● WHAT TO WORK ON:
How many lines of the listing below contain the word "amount"? Reply with that number alone.

[EXCERPTED RECORDS Boundary: Start]

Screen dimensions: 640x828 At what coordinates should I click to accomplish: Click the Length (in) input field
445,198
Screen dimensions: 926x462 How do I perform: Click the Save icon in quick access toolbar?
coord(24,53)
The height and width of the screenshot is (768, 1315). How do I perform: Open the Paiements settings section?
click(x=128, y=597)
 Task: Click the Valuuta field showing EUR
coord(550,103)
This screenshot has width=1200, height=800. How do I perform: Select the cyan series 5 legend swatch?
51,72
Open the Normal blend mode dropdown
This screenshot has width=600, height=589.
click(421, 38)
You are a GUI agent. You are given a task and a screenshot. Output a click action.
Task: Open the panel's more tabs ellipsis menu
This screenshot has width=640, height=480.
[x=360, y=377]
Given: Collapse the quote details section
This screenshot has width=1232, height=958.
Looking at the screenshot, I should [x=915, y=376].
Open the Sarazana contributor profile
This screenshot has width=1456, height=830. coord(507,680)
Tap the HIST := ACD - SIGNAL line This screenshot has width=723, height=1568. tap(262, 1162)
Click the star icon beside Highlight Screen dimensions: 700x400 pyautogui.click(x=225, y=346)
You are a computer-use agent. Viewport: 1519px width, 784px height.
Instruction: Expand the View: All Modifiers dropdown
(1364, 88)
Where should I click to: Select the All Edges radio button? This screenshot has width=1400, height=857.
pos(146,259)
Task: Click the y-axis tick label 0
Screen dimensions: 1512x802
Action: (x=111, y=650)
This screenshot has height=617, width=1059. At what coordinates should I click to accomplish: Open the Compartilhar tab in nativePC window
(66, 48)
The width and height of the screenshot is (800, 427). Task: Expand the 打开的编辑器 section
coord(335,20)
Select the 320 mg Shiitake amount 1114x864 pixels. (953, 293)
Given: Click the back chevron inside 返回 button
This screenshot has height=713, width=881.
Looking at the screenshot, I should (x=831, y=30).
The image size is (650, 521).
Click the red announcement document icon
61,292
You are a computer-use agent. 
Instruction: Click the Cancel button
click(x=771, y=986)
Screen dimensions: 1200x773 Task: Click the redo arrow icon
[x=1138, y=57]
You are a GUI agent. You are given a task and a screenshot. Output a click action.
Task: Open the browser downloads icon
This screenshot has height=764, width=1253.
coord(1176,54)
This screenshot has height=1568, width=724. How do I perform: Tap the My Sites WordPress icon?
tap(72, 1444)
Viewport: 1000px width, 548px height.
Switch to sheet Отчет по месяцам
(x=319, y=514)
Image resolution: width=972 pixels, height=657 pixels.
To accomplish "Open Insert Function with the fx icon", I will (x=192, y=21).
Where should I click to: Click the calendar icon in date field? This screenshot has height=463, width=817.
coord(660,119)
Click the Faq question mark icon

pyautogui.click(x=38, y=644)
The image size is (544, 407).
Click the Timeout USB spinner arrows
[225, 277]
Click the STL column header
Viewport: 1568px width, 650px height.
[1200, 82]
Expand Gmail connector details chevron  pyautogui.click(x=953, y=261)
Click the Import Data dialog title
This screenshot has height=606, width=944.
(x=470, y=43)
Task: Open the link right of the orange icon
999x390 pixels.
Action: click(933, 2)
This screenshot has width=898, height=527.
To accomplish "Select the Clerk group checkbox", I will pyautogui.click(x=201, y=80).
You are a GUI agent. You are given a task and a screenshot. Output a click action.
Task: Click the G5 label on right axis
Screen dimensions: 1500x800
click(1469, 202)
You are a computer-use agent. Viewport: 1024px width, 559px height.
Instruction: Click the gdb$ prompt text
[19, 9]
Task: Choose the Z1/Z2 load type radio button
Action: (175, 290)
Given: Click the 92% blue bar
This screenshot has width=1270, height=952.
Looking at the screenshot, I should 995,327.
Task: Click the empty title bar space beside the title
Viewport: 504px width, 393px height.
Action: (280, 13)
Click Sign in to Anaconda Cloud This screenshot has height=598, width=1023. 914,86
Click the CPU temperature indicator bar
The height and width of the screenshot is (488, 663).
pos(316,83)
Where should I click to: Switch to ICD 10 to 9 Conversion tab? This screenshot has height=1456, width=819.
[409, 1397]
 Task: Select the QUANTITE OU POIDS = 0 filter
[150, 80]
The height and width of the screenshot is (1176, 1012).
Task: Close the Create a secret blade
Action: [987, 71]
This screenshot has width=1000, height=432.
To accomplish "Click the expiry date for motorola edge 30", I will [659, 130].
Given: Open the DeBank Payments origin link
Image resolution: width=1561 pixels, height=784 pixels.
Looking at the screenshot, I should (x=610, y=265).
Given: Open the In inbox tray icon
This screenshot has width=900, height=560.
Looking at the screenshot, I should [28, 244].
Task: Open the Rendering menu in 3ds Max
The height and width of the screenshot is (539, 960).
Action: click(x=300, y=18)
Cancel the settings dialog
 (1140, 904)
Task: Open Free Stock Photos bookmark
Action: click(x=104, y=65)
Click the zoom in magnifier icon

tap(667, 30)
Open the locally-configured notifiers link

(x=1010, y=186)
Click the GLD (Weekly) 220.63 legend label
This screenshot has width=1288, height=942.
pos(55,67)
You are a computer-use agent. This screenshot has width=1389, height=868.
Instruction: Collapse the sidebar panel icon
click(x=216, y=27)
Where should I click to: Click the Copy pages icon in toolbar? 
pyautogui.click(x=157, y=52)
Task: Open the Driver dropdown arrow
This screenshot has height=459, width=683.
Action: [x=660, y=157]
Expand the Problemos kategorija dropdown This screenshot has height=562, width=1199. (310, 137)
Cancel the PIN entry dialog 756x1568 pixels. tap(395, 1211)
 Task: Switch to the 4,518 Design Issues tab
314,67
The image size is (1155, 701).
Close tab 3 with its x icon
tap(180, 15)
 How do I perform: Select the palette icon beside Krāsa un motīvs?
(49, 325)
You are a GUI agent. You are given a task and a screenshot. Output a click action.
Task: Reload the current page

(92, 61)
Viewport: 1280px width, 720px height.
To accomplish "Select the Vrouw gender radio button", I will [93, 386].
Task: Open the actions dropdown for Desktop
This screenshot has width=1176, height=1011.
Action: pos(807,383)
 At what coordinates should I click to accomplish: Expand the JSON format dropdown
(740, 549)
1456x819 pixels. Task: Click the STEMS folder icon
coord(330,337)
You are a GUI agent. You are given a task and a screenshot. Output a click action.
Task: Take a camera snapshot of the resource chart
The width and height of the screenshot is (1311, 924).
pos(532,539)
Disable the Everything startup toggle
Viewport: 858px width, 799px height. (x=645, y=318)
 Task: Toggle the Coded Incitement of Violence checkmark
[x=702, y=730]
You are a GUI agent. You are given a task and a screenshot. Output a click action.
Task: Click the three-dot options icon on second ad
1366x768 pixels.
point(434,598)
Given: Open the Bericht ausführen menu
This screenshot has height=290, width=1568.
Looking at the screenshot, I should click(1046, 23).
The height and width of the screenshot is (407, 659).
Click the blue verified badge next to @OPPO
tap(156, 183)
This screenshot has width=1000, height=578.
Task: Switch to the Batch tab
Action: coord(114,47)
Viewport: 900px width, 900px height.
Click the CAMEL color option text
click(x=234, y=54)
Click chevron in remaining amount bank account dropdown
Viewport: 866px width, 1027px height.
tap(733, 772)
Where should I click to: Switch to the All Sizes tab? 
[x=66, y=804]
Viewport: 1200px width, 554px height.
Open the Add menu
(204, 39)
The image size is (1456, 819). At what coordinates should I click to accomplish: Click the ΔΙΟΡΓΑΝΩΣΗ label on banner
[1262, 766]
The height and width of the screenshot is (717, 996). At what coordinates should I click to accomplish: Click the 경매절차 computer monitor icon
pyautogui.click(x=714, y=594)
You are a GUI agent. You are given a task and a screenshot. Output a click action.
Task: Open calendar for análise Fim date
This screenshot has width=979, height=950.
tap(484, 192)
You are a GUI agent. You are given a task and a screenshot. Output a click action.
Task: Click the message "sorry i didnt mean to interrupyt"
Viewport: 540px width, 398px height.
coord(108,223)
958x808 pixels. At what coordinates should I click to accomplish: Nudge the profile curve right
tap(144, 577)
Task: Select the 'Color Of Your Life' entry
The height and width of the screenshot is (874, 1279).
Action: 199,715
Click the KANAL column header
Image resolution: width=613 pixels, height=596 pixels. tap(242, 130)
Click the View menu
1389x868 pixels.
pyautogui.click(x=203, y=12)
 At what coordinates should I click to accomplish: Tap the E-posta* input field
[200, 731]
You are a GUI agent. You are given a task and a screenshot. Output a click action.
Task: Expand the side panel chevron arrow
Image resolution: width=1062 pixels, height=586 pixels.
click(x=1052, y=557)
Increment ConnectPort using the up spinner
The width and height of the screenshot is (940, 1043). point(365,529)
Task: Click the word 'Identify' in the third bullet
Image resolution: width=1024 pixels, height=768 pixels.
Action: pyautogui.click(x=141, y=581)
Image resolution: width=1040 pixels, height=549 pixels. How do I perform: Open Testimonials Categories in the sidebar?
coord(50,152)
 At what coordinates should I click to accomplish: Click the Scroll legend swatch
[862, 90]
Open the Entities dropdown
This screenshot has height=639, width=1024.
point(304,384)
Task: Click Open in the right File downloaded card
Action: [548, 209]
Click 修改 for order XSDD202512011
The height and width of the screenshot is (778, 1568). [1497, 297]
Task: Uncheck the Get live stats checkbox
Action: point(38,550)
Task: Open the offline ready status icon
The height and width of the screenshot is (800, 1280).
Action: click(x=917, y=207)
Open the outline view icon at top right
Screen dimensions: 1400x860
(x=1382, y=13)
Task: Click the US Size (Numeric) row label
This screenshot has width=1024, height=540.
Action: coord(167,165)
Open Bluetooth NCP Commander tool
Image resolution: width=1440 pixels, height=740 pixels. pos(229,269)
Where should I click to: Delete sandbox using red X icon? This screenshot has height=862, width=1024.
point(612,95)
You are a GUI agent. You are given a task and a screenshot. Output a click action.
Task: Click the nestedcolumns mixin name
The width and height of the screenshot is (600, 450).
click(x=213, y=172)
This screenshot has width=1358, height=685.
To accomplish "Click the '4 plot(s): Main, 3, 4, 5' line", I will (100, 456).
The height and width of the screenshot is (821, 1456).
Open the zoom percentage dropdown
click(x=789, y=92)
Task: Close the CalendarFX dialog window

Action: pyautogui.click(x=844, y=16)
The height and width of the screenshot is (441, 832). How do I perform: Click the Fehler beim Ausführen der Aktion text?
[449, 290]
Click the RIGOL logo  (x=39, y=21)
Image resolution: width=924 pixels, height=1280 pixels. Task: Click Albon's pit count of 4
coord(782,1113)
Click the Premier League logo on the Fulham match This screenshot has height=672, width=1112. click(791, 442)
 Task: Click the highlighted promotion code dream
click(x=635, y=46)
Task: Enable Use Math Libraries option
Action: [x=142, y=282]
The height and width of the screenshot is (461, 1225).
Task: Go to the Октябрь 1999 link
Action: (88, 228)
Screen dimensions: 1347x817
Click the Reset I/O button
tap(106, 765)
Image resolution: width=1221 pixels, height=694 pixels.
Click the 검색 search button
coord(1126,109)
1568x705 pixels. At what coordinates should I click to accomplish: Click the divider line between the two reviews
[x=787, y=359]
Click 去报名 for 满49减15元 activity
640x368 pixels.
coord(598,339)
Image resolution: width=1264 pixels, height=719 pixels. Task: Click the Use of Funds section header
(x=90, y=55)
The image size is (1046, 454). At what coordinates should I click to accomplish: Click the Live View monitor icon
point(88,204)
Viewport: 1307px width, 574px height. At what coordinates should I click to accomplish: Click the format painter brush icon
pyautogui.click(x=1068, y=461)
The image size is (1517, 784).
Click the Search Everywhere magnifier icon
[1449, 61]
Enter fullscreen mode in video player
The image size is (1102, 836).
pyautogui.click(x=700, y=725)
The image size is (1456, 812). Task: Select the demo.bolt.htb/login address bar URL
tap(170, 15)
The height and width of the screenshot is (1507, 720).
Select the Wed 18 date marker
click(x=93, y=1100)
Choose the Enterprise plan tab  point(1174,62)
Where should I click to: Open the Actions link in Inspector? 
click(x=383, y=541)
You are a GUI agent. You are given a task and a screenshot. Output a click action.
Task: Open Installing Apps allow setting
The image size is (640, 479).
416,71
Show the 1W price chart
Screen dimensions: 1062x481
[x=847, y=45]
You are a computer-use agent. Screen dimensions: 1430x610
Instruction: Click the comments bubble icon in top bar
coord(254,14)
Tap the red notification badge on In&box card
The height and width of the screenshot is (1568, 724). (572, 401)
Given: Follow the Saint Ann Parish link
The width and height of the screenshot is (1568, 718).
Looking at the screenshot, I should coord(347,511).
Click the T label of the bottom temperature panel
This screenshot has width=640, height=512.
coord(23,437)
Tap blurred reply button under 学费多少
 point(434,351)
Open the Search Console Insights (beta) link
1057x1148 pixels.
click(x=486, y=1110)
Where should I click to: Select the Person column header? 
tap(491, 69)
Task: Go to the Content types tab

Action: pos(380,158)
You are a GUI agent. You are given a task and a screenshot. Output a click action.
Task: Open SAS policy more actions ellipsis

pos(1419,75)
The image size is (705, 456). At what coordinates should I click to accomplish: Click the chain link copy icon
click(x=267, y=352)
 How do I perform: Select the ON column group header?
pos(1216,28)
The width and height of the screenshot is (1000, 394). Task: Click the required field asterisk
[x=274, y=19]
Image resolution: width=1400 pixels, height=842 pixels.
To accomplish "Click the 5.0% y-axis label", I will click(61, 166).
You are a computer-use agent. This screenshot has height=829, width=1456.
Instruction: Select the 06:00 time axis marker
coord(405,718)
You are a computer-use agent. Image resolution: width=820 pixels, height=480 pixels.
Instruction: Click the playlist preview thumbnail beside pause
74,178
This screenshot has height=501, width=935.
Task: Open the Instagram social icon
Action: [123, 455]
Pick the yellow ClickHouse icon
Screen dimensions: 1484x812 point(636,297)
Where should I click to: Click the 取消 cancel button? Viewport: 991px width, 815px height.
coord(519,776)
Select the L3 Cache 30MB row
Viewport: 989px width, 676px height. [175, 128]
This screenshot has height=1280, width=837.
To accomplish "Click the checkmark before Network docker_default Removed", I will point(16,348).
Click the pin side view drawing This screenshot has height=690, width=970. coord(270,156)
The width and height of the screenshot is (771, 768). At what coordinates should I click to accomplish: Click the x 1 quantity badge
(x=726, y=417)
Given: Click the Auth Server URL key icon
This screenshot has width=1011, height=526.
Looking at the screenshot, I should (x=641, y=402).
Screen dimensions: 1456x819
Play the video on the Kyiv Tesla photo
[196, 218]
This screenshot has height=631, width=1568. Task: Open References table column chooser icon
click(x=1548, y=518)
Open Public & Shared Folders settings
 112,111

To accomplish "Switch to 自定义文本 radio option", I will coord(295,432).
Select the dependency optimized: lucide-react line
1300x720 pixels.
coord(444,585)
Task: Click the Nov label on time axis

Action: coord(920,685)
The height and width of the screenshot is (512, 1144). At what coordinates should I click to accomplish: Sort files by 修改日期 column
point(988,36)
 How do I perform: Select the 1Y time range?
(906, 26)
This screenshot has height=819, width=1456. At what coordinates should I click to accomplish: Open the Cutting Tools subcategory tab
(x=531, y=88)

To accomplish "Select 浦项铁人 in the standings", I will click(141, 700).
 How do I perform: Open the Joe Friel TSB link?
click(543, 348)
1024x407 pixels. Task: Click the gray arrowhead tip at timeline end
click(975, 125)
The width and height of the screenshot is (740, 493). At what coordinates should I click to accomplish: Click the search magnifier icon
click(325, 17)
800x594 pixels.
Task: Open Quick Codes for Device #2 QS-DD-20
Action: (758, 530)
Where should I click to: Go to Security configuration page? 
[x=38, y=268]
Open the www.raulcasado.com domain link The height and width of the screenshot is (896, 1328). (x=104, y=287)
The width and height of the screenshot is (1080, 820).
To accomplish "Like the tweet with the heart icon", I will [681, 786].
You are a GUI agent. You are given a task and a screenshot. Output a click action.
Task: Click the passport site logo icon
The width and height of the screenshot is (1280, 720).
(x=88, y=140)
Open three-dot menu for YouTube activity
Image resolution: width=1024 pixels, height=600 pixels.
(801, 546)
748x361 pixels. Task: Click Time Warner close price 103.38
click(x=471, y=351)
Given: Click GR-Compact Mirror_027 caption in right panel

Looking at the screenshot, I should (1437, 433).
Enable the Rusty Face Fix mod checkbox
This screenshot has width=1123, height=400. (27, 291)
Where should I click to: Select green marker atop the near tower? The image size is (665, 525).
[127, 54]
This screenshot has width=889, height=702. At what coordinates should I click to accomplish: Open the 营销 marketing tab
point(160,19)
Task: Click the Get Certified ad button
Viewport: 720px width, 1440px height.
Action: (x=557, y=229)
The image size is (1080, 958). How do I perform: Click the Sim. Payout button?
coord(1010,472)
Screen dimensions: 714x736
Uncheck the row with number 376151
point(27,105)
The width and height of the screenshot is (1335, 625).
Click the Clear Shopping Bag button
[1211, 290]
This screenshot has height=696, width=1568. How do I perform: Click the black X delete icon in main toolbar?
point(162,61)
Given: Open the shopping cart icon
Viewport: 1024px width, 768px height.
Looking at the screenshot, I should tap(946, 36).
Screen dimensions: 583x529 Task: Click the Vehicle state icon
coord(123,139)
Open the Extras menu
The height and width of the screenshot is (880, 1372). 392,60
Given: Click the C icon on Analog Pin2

[EXCERPTED RECORDS Boundary: End]

● RESPONSE BOX:
2